Another noteworthy event occurred in November 1965, when, for the last time, the North train was pulled by a steam engine. It was the last passenger train in the North Island to be pulled by a steam locomotive.

In relation to Brother Monagle, " ... it is generally agreed that he deserved the rank of Railway Employee. Surely no single person has ever held down so many positions at once - stationmaster, signalman, ticket inspector and guard, not to mention construction engineer, traffic officer and the occasional shot at engine-driving! During the many years that he was associated with the train, Brother Monagle became friends with most of the railway employees along the line as he made his trip each afternoon as far as Mt Albert". Initially, only the "school" trains stopped at St Peter's College, once in the morning and once in the afternoon. The St Peter's College station attained full public station status with all trains stopping there from 1993 and was named the Boston Road Station.

== Station move and closure ==
In 2008 and 2009, ONTRACK reconstructed two road bridges just to the east of the station to allow double-tracking in the section towards Newmarket station and to prepare for electrification.
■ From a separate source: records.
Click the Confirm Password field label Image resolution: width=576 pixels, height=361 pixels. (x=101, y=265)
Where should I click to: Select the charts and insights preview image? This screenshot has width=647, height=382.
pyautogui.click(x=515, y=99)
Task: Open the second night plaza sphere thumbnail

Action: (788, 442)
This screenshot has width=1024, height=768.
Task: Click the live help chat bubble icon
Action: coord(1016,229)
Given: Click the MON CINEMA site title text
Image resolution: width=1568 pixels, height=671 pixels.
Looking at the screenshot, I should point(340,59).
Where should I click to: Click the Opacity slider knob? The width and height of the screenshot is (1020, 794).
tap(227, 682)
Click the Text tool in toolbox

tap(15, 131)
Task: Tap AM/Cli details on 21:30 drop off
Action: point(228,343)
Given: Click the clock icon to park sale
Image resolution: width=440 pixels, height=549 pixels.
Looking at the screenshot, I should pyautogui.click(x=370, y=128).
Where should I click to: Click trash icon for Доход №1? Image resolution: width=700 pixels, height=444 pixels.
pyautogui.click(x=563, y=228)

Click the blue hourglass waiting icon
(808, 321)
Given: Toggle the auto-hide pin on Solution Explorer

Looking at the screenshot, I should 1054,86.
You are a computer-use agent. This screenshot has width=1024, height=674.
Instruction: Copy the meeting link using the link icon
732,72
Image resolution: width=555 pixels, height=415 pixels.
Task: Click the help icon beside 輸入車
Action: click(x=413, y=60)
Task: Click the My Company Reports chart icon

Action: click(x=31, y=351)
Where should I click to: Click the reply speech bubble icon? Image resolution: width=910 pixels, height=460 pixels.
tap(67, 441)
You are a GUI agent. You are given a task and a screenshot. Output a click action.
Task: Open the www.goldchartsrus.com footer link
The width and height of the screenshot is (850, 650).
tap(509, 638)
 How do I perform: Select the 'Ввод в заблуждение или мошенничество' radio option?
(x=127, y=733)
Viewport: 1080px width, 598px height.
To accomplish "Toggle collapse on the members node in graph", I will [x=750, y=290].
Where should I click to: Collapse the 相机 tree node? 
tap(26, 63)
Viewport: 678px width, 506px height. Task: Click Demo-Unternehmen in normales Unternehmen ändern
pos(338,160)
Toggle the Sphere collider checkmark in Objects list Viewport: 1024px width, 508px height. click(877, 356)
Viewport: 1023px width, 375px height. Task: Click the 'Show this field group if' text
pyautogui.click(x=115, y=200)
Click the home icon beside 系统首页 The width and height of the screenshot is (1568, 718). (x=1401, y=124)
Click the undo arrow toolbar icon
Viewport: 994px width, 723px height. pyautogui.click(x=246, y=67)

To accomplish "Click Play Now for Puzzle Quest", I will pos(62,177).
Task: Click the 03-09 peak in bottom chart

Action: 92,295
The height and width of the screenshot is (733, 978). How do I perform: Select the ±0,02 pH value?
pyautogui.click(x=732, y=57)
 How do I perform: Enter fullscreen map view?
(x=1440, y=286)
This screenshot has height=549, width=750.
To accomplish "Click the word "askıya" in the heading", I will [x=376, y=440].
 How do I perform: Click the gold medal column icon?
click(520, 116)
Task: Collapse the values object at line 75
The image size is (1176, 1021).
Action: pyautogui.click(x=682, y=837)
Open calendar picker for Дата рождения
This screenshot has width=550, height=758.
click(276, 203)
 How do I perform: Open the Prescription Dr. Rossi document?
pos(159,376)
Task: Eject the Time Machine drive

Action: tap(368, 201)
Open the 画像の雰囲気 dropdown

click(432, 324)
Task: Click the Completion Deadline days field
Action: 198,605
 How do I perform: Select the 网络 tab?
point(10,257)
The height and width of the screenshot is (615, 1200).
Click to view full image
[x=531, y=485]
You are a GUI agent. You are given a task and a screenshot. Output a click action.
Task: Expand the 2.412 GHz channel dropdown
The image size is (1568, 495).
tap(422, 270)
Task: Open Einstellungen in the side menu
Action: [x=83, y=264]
From January 2009, the station premises were moved westwards to accommodate construction work, with platforms facing onto the wall of Mt Eden Prison. This would be the final form of the Boston Road station.

Subsequently, boardings and alightings were shifted several hundred metres to the northeast, between Park Road and Khyber Pass Road, where a new station and bus interchange was built. This station was named Grafton station. It is able to better serve the Central Connector and sites such as the Auckland Hospital and the university development on the former Lion Brewery site while still preserving direct access to their school for the hundreds of St Peter's College students who commute daily by train.